Il Papa alla Pontificia Accademia Ecclesiastica: il diplomatico vaticano sia al servizio del Vangelo e della pace tra i popoli
Il diplomatico vaticano è innanzitutto un servitore del Vangelo: è quanto sottolineato da Benedetto XVI agli alunni della Pontificia Accademia Ecclesiastica, ricevuti stamani in Vaticano. Nel suo discorso, il Papa si è soffermato sulla formazione spirituale dei futuri nunzi apostolici, ribadendo che un diplomatico vaticano è prima di tutto un sacerdote. L’indirizzo d’omaggio al Pontefice è stato rivolto da mons. Beniamino Stella, presidente dell’Accademia in cui si formano i sacerdoti che faranno parte del servizio diplomatico della Santa Sede. Il servizio di Alessandro Gisotti:
Come dovrebbe agire un nunzio apostolico? Nel suo discorso ai futuri diplomatici vaticani, Benedetto XVI ha risposto indicando alcune qualità umane che dovrebbero contraddistinguere il lavoro di chi è chiamato a tale missione: pazienza, costanza, equanimità e fermezza nel dialogo. E tuttavia ha messo l’accento su ciò che davvero identifica il suo servizio:
“Egli, in primo luogo è un sacerdote, un vescovo. Un uomo, dunque, che ha già scelto di vivere al servizio di una Parola che non è la sua.
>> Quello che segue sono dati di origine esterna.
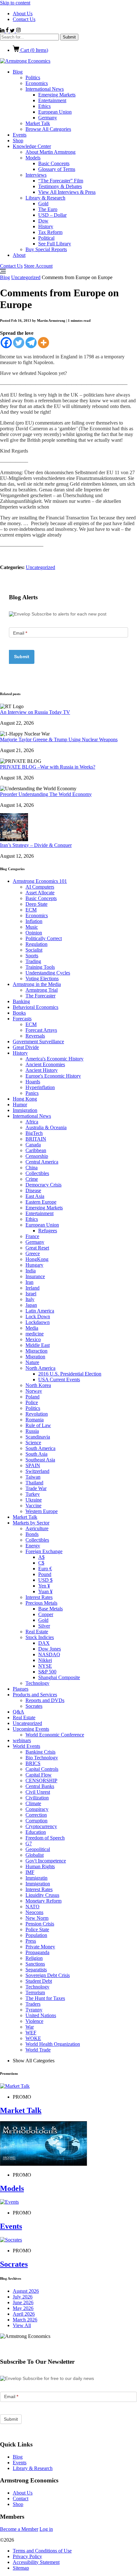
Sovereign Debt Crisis (47, 1975)
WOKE (33, 2038)
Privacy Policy (27, 2556)
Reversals (35, 1035)
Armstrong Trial (41, 990)
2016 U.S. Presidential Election (69, 1373)
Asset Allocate (39, 892)
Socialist (33, 950)
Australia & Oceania (46, 1127)
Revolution (36, 1414)
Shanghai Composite (59, 1677)
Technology (37, 1683)
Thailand (34, 1482)
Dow (43, 220)
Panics (32, 1093)
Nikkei (45, 1660)
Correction (36, 1815)
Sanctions (35, 1964)
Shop (18, 140)
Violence (34, 2021)
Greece (32, 1253)
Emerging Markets (57, 94)
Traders (32, 2004)
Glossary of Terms (56, 169)
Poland (32, 1396)
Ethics (44, 106)
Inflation (33, 921)
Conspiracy (36, 1809)
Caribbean (35, 1150)
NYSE (45, 1666)
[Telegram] (31, 342)
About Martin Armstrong (50, 152)
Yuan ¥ (45, 1591)
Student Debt (38, 1981)
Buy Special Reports (46, 249)
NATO (32, 1906)
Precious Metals (41, 1603)
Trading (33, 961)
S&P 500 (47, 1671)
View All (22, 2325)
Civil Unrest (37, 1792)
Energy (32, 1545)
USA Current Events (59, 1379)
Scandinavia (37, 1436)
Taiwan (32, 1477)
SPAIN (32, 1465)
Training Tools (40, 967)
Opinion (33, 932)
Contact (20, 2498)
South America (40, 1448)
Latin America (39, 1310)
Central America (41, 1162)
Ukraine (33, 1500)
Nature (32, 1362)
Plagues (20, 1689)
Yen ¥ (44, 1585)
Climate (33, 1803)
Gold (43, 203)
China (31, 1167)
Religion (34, 1958)
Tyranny (33, 2009)
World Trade (38, 2049)
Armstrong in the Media (37, 984)
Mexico (33, 1339)
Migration (35, 1356)
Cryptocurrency (41, 1826)
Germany (47, 117)
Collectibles (37, 1173)
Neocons (34, 1912)
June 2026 (23, 2302)
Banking (21, 1001)
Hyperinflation (40, 1087)
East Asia (34, 1196)
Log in (46, 2529)
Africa (31, 1121)
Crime (31, 1179)
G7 (28, 1843)
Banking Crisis (40, 1752)
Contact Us (24, 19)
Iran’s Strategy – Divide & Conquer (36, 845)
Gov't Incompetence (45, 1860)
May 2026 (23, 2308)
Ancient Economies (45, 1064)
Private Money (40, 1946)
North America (40, 1368)
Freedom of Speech (45, 1838)
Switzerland (37, 1471)
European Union (55, 112)
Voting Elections (42, 978)
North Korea (38, 1385)
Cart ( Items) (33, 50)
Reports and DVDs (44, 1700)
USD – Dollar (52, 215)
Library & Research (45, 198)
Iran (29, 1282)
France (32, 1236)
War (29, 2027)
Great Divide (26, 1047)
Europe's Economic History (53, 1076)
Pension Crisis (39, 1923)
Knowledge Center (32, 146)
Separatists (36, 1969)
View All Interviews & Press (67, 192)
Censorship (36, 1156)
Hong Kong (25, 1098)
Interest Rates (39, 1597)
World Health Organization (52, 2044)
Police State (37, 1929)
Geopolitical (37, 1849)
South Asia (36, 1454)
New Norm (36, 1918)
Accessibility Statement (36, 2562)
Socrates (33, 1706)
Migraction (36, 1351)
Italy (29, 1299)
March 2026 (25, 2319)
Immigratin (36, 1878)
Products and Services (35, 1694)
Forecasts (22, 1018)
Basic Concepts (53, 163)
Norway (33, 1391)
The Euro (47, 209)
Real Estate (36, 1631)
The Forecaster (40, 995)
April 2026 (24, 2314)
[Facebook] (6, 342)
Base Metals (50, 1608)
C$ (41, 1563)
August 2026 (26, 2291)
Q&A (18, 1711)
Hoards (32, 1081)
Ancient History (41, 1070)
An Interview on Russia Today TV (35, 712)
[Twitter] (18, 342)
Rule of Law (38, 1425)
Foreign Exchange (43, 1551)
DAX (44, 1643)
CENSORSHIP (41, 1780)
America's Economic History (54, 1058)
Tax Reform (50, 232)
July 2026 (22, 2296)
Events (19, 134)
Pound (44, 1574)
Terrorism (35, 1992)
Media (31, 1328)
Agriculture (36, 1528)
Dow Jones (49, 1648)
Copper (45, 1614)
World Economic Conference (54, 1734)
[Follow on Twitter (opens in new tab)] (13, 30)
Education (35, 1832)
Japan (31, 1305)
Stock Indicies (39, 1637)
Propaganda (37, 1952)
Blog (18, 71)
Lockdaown (37, 1322)
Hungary (34, 1265)
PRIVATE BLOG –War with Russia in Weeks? (47, 767)
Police (31, 1402)
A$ (41, 1557)
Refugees (47, 1230)
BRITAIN (35, 1139)
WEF (30, 2032)
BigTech (34, 1133)
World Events (26, 1746)
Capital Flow (38, 1774)
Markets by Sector (31, 1522)
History (45, 226)
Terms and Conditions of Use (42, 2550)
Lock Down (37, 1316)
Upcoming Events (31, 1729)
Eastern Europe (40, 1202)
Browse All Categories (48, 129)
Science (33, 1442)
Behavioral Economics (35, 1007)
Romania (34, 1419)
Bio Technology (41, 1757)
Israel (30, 1293)
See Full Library (54, 243)
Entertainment (52, 100)
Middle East (37, 1345)
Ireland (32, 1288)
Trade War (36, 1488)
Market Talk (37, 123)
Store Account (38, 266)
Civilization (37, 1797)
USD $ (45, 1580)
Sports (31, 955)
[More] (43, 342)
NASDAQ (49, 1654)
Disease (33, 1190)
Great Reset (37, 1247)
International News (44, 89)
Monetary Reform (43, 1901)
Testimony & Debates (60, 186)
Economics (36, 83)
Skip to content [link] (15, 2)
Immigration (25, 1110)
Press (30, 1941)
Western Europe (41, 1511)
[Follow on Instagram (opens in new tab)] (18, 30)
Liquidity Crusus (42, 1895)
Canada (33, 1144)
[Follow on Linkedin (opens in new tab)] (3, 30)
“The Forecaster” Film (60, 180)
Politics (32, 77)
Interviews (36, 175)
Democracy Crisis (43, 1184)
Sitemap (21, 2568)
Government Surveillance (38, 1041)
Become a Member (19, 2529)
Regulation (36, 944)
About (19, 255)
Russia (32, 1431)
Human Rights (40, 1866)
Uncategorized (25, 277)
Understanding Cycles (47, 972)
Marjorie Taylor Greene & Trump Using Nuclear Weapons (59, 739)
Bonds (32, 1534)
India (30, 1270)
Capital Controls (41, 1769)
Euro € (45, 1568)
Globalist (34, 1855)
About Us (22, 13)
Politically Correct (43, 938)
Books (19, 1013)
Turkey (32, 1494)
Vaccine (33, 1505)
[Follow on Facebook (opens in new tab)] (8, 30)
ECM (31, 909)
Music (31, 927)
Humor (20, 1104)
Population (36, 1935)
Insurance (35, 1276)
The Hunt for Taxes (45, 1998)
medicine (34, 1333)
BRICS (32, 1763)
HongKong (36, 1259)
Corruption (36, 1820)
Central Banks (39, 1786)
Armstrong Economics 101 (40, 881)
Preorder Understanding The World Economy (46, 794)
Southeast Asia (40, 1459)
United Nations (40, 2015)
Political (46, 238)
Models (32, 157)
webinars (22, 1740)
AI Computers (39, 887)
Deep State (36, 904)
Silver (44, 1626)
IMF (29, 1872)
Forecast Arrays (41, 1030)
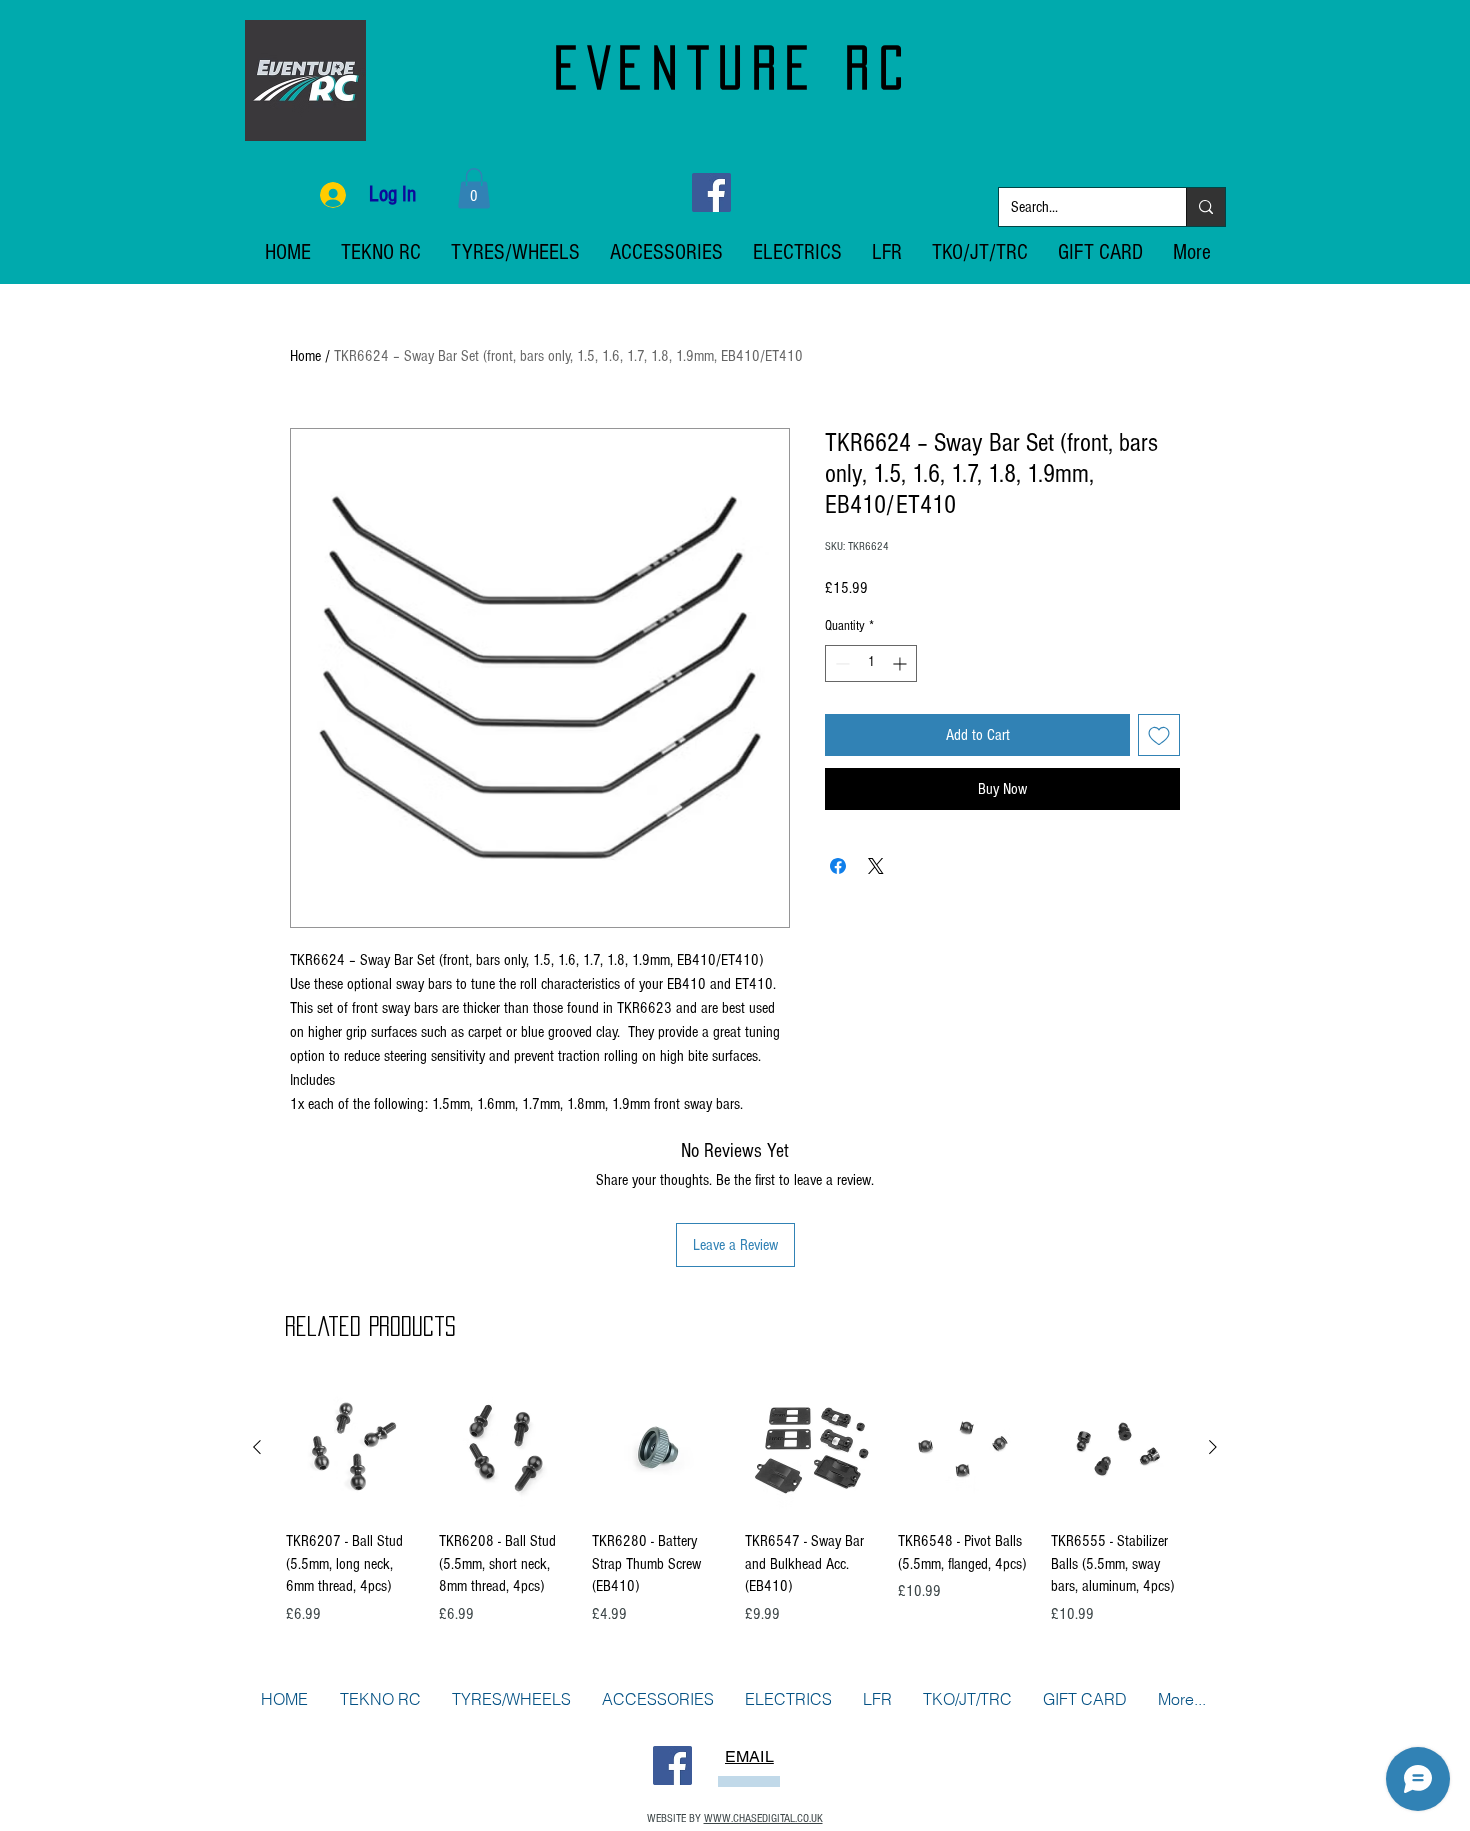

Infatti, egli è un servitore della Parola di Dio, è stato investito, come ogni sacerdote, di una missione che non può essere svolta a tempo parziale, ma che gli richiede di essere, con l’intera vita, una risonanza del messaggio che gli è affidato, quello del Vangelo”.
Ed è proprio sulla base di questa identità sacerdotale, ha aggiunto Benedetto XVI, che “si viene ad inserire, con certa naturalezza, il compito specifico di farsi portatore della parola del Papa”, tanto nei confronti delle Chiese particolari quanto di fronte alle istituzioni statali e alle organizzazioni internazionali. Ancora, il Papa si è soffermato sulla delicatezza del ruolo dell’ambasciatore, che fin nel mondo antico veniva inviato per portare in maniera autorevole la parola del sovrano:
“Sta qui la vera abilità del diplomatico e non, come talora erroneamente si crede, nell’astuzia o in quegli atteggiamenti che rappresentano piuttosto delle degenerazioni della pratica diplomatica. Lealtà, coerenza, e profonda umanità sono le virtù fondamentali di qualsiasi inviato, il quale è chiamato a porre non solo il proprio lavoro e le proprie qualità, ma, in qualche modo, l’intera persona al servizio di una parola che non è sua”.
Infine, il Papa ha ribadito che i rappresentanti diplomatici, nonostante le rapide trasformazioni della nostra epoca, sono sempre impegnati “nella costruzione della comunione possibile tra i popoli” e nel “consolidarsi tra di essi di rapporti pacifici e solidali”.